The respondents are the Minister of Transport, the Minister of Cooperative Governance and Traditional Affairs, the Road Traffic Infringement Authority (RTIA), and the RTIA’s Appeals Tribunal. The Minister of Transport and the RTIA have filed notices to oppose the application and they have until the end of September to file their opposing papers.
The Administrative Adjudication of Road Traffic Offences Act (AARTO Act) was passed in 1998 and creates a single national system of road traffic regulation and enforcement through the judiciary. The AARTO Amendment Act, passed in 2019 but not yet in operation, moves the enforcement of traffic laws to an administrative system. When the amendment comes into force, the AARTO system will be rolled out nationwide and the driver demerits points system will commence.

The AARTO Amendment Act was signed into law by the President and published in the Government Gazette in August 2019, but a date for it to come into effect must still be gazetted. In January, Minister of Transport Fikile Mbalula said the amendment would come into effect in June, but this was later delayed due to the effects of Covid-19.
While OUTA believes that measures to improve road safety and reduce fatalities are urgently needed, we believe that the AARTO Amendment Act will not achieve this. AARTO was rolled out in Gauteng 10 years ago and failed spectacularly. Statistics do not support the claim that it will lead to a reduction in fatalities on roads.

* **INFORMATION**
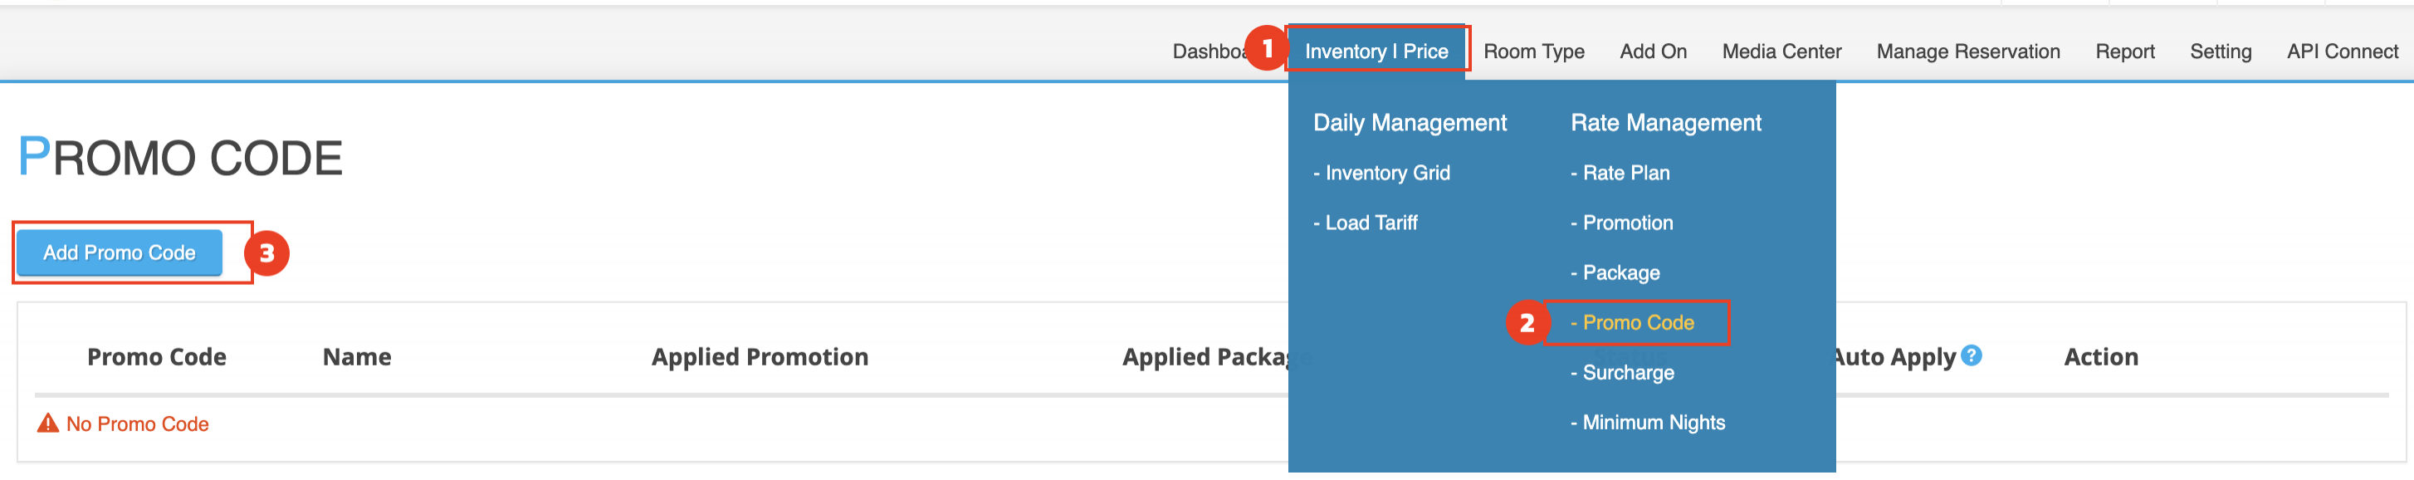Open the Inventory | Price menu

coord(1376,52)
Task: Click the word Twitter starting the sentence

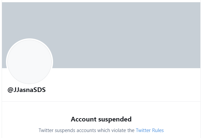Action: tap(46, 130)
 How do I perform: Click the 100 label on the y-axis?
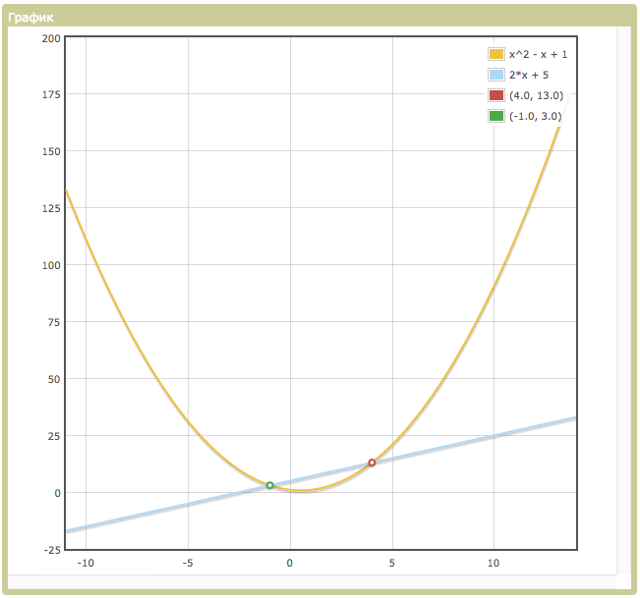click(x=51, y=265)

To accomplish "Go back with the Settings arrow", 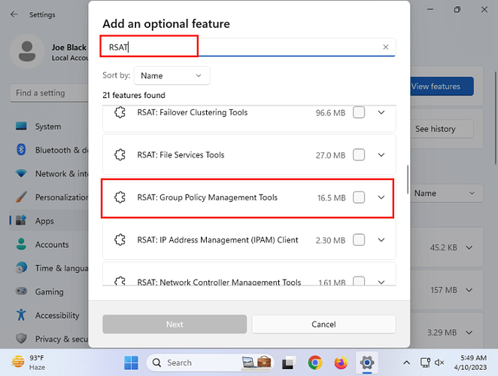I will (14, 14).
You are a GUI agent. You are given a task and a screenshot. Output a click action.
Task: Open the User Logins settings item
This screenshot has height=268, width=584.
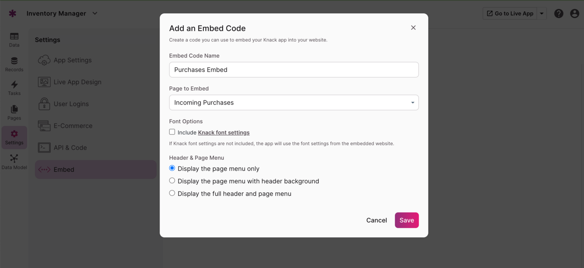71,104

* **WHAT YOU NEED TO DO**
a) According to the passage on the AARTO Amendment Act, how long ago was AARTO rolled out in Gauteng?
b) Continue the passage on the AARTO Amendment Act from where it stops.

* **YOUR WRITTEN ANSWERS**
a) 10 years ago

b)
The application is supported by an affidavit by Advocate Stefanie Fick, OUTA’s Director of the Accountability Division.
The application calls for the court to declare both the main act and the amendment unconstitutional. This is because this legislation unlawfully intrudes upon the exclusive executive and legislative competence of the local and provincial governments envisaged in the Constitution.

“These constitutional inconsistencies of the AARTO Act and the Amendment Act lie at the very core of both Acts and are not capable of severance without negating the fundamental purpose of the two Acts,” says Fick in her affidavit.
If the court finds that the law is not inconsistent with the Constitution, then OUTA further opposes Section 17 of the Amendment Act. This removes the requirement that service of notices and related documents must be done personally or by registered mail, instead allowing the uses of email, SMS or voice message.
“Given the serious consequences that may follow an infringement, such service is manifestly inadequate,” says Fick.
Kelly says the RFA continues to advocate for a properly focused, resourced and pro-active road traffic policing strategy by all authorities concerned – not the currently proposed cumbersome and questionable point demerit system and all the costs linked to operating it. Proof of achieving better behaviour on the roads was loudly proclaimed by the Minister of Transport regarding the recent successes achieved in the December 2019 festive season traffic safety strategy.
“The RFA does not see how issuing points to vehicles will change the behaviour of people, but it will definitely go a long way to destroying both the resale value of vehicles, as well as the capex value within various businesses,” he continues.
“The authorities need to focus on changing driver behaviour, rather than on a system aimed at collecting revenue to support an administrative system. The RFA supports interventions which serve to improve the safety of the country’s roads and reduce incidents, injuries and fatalities. One of the key priorities of the RFA is the safety of all drivers on our roads and we have no objection in principle to a demerit system applied to South African drivers.”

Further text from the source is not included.